A chegada da delegação de futebol de Senegal aos Estados Unidos para a disputa da Copa do Mundo de 2026 gerou intensa repercussão global e acendeu o debate sobre o rigor excessivo na segurança norte-americana. Imagens que viralizaram nas redes sociais nesta semana mostram os jogadores e a comissão técnica sendo inspecionados com detectores de metal e cães farejadores na pista de um aeroporto, um procedimento considerado incomum e classificado por torcedores e analistas como um “clima pouco amigável” para o início do torneio mundial.
Diante do clamor público e das críticas direcionadas às autoridades dos Estados Unidos, a Federação Senegalesa de Futebol emitiu um comunicado oficial nesta terça-feira para esclarecer o ocorrido. De acordo com a entidade africana, a abordagem não se tratou de um incidente hostil no desembarque internacional, mas sim de uma revista padrão realizada no momento do embarque de um voo doméstico privado entre Raleigh (Carolina do Norte) e San Antonio (Texas). A federação explicou que o procedimento ocorreu na pista porque o ônibus da delegação se deslocou diretamente do hotel até a porta da aeronave para agilizar o trâmite, e garantiu que a viagem transcorreu em excelentes condições e dentro das normas vigentes.
Apesar do posicionamento pacificador de Senegal, o episódio ampliou as discussões sobre o tratamento dispensado a estrangeiros que chegam ao país para o Mundial. Relatos semelhantes de rigor extremo têm se acumulado nos últimos dias: a seleção do Uzbequistão passou por triagem parecida ao desembarcar para um amistoso contra a Holanda, e jornalistas credenciados também denunciaram abordagens ríspidas e minuciosas nos postos de imigração.

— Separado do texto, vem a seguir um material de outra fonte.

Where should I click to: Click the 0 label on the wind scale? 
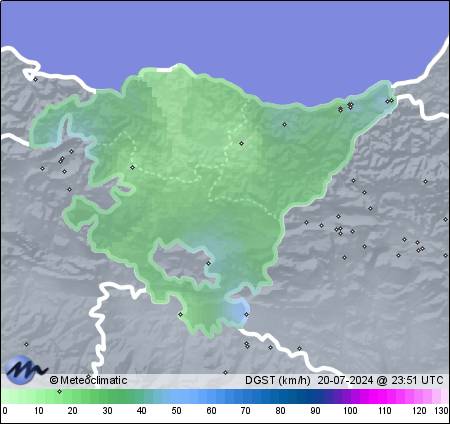[x=4, y=411]
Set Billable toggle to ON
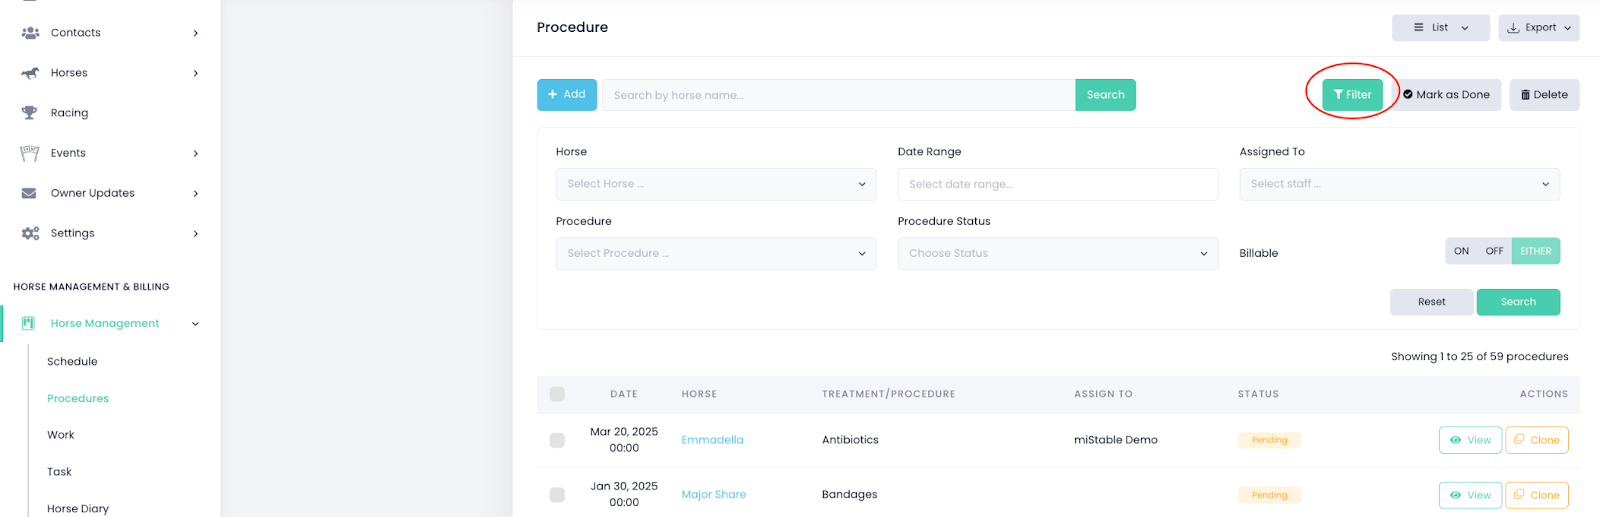Image resolution: width=1600 pixels, height=517 pixels. (x=1461, y=251)
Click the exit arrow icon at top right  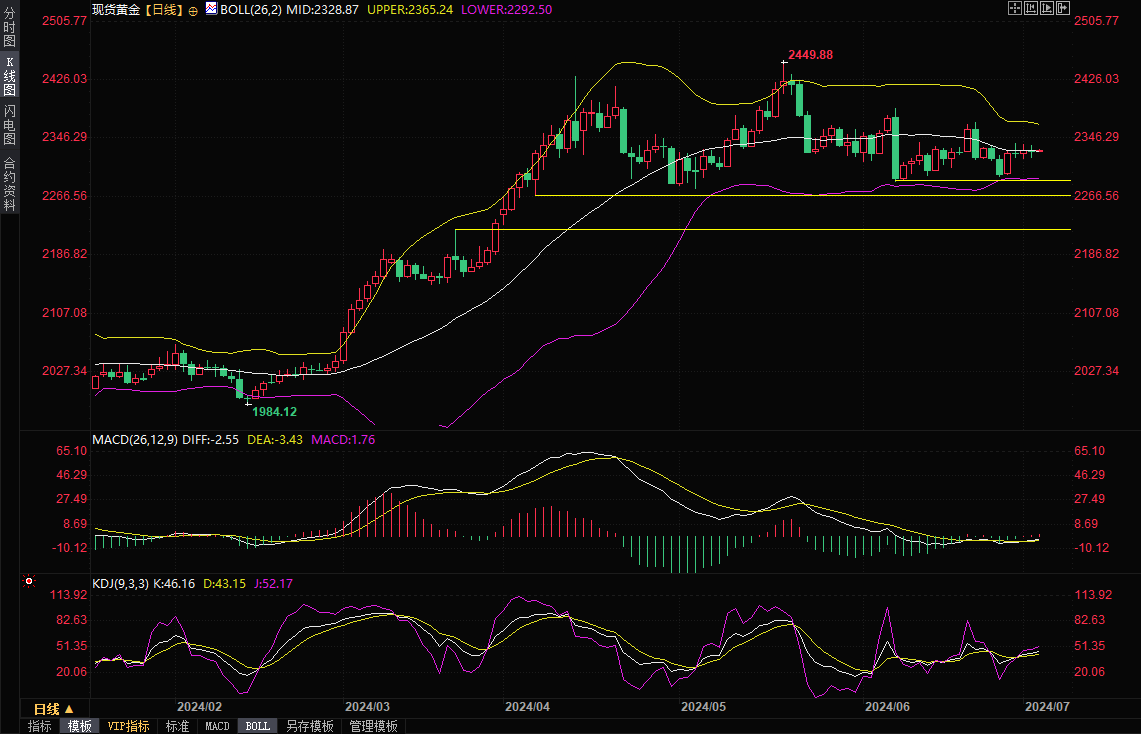click(x=1063, y=8)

O cenário de forte segurança nos Estados Unidos contrasta com o ambiente festivo visto em outros países co-sedes do torneio, como o México, onde as seleções estrangeiras foram recebidas com celebrações e calor público. Somado a isso, episódios recentes de problemas com vistos — como o caso do renomado árbitro somali Omar Artan, que foi barrado no aeroporto de Miami mesmo escalado pela Fifa — mantêm a comunidade esportiva em alerta sobre as barreiras burocráticas e policiais às vésperas da abertura oficial da competição.